Unfortunately, predictive skill is unknown for climate at the decade-to-century timescale. Unlike weather forecasts, whose value in informing decision-making can routinely be tested over time by comparison with observed weather patterns, there is currently no such empirical evidence with which to test the skill of climate predictions. Moreover, as knowledge of the climate system and how it responds to greenhouse gases improves, model predictions will change, as will their probability distributions. Because decision-makers lack experience in using climate predictions, there is a risk that they will place too much confidence in the results.
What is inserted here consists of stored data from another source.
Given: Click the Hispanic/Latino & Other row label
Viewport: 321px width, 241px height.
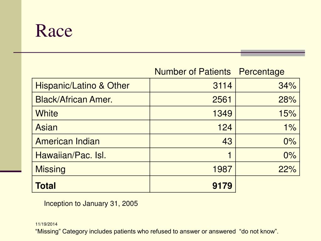Looking at the screenshot, I should tap(82, 85).
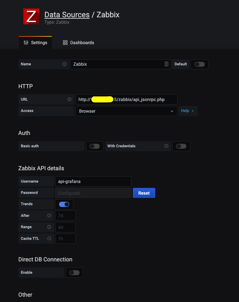The width and height of the screenshot is (239, 302).
Task: Disable the Trends toggle
Action: 64,204
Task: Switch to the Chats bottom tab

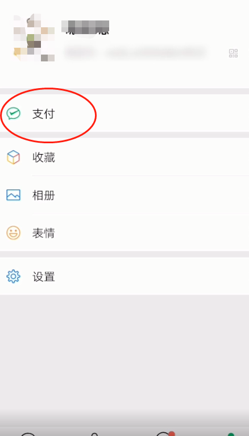Action: click(28, 434)
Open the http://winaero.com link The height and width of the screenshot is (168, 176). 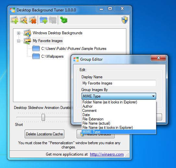(107, 154)
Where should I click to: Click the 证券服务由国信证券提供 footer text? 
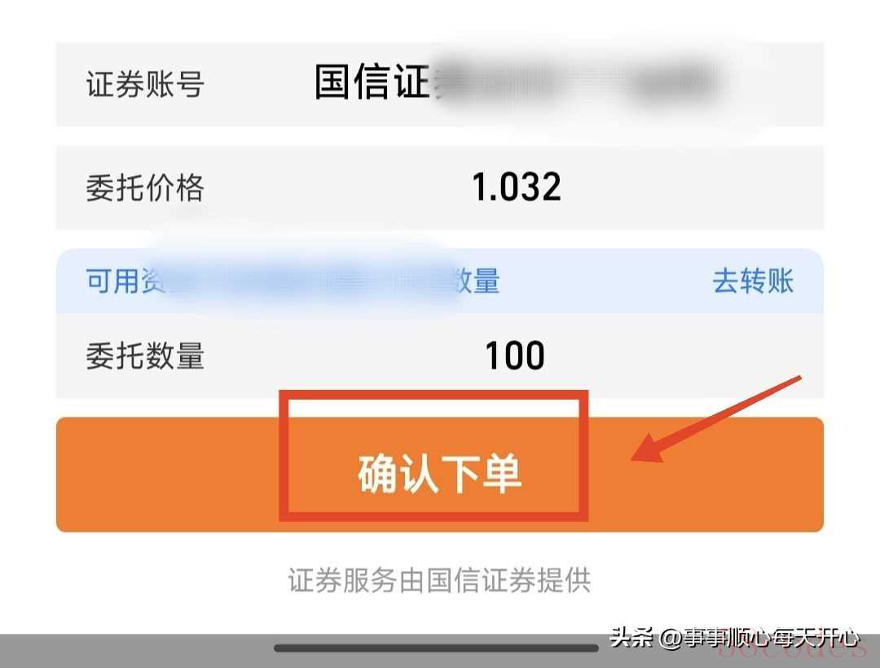click(439, 580)
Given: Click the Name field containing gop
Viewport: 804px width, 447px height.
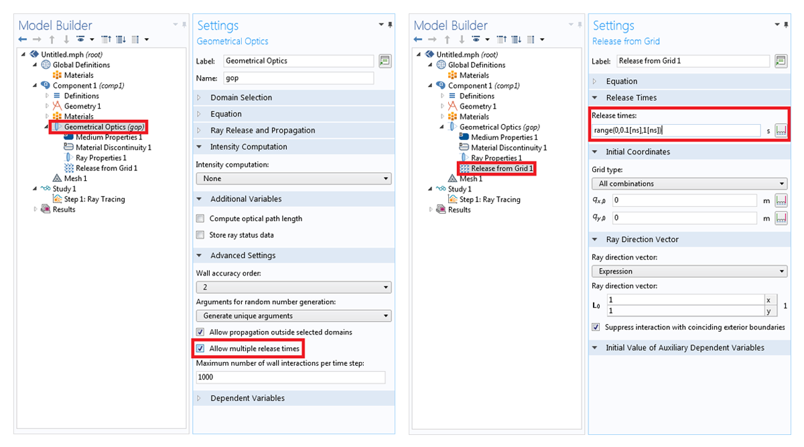Looking at the screenshot, I should (x=297, y=78).
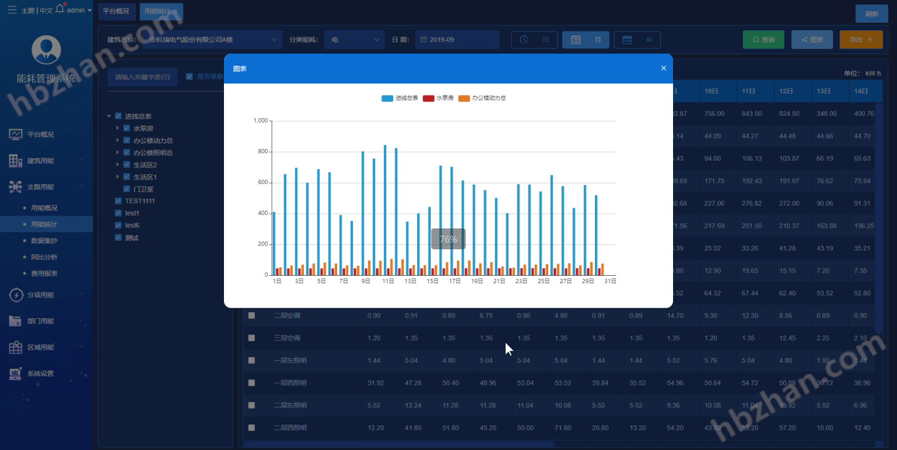897x450 pixels.
Task: Click the 分项用能 lightning icon
Action: (15, 295)
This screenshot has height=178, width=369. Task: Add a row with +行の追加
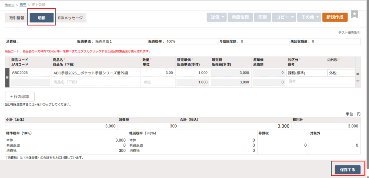19,96
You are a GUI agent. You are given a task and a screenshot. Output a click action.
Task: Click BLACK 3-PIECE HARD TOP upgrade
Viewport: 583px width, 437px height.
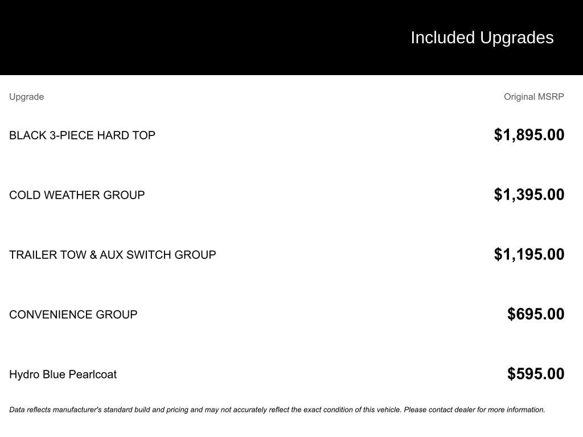[x=82, y=135]
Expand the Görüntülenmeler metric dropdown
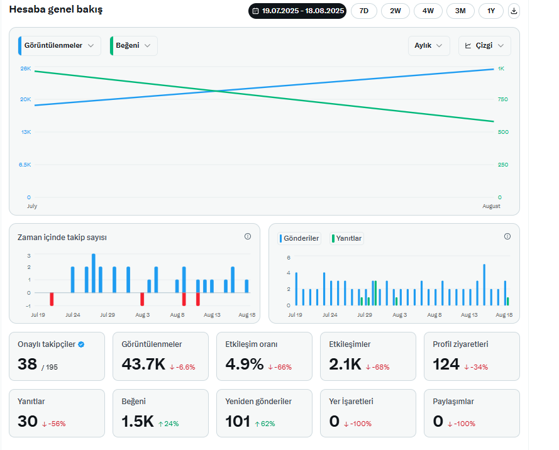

However, alternatives to the predict-then-adapt approach do exist, one of which is robust planning for various plausible futures. A case in point is that of adapting to sea level rise. The rate and magnitude of future sea level rise remains deeply uncertain, and currently there is no proven way of establishing the predictive skill of sea level forecasts for the next 100 years or more. Robust adaptation planning should therefore rely on interpreting existing trends and allowing for some additional change on the basis of current sea level science. Rather than irreversible strategies that force them to try to judge which of the various and constantly changing sea level predictions or probability distributions may be correct, planners could choose flexible and adaptive strategies with incremental adjustments to allocated head room throughout future decision cycles.
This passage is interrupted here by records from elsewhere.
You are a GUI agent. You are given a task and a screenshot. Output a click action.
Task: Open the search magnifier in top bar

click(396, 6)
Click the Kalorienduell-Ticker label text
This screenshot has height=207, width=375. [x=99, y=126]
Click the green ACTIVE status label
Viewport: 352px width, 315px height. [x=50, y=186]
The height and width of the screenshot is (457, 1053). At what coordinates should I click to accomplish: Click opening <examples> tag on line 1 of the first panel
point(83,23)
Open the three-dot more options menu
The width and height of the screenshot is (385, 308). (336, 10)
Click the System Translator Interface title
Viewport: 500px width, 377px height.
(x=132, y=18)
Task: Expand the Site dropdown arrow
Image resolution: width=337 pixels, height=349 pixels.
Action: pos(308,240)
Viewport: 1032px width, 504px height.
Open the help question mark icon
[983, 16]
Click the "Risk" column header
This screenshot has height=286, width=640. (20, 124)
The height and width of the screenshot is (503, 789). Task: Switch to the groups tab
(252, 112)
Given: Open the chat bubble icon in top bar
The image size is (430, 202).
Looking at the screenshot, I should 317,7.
For scientists, the lesson here is clear. Caution is warranted when promising decision-makers a clarified view of the future. Guaranteeing precision and accuracy over and above what science can credibly deliver risks contributing to flawed decisions. We are not suggesting that scientists abandon efforts to model the behaviour of the climate system. Far from it. Models as exploratory tools can help identify physically implausible outcomes and illuminate the boundaries where uncertain knowledge meets fundamental ignorance. But using models in this way will require a significant rethink on the role of predictive climate science in decision-making. In some cases the prudent course of action will be to let policymakers know the very real limitations of predictive science. For decision-makers, the lesson is to plan for a range of possible alternatives. Instead of seeking certainty, decision-makers need to ask questions of scientists such as 'What physically could not happen?' or 'What is the worst that could happen?'

We applaud the World Meteorological Organisation for seeking to make climate information accessible across multiple scales, attuning decision-makers to the inherent variability of climate and to the prospects of possible new climate risks emerging in the future. But for the climate-services vision to be realized — to make better use of climate information for improving human welfare — transparency is needed about the limits of climate prediction in informing adaptation decisions. Building a climate-resilient future is about much more than straining to know the unknowable.
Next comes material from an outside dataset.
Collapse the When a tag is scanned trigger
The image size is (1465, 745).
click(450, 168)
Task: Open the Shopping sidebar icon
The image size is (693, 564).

After water levels dropped to unforeseen lows in Melbourne, Australia, what did decision-makers do? They embarked on a massive campaign to increase water supply, including planning for a new desalinization plant, modernization of irrigation infrastructure and planning for enhanced trans-basin transfers, which together will add 240 Gl to the water supply. Melbourne's water planners have decided to make the city robust in the face of future variability and change in climate. They will no longer be dependent on the accuracy of specific climate predictions.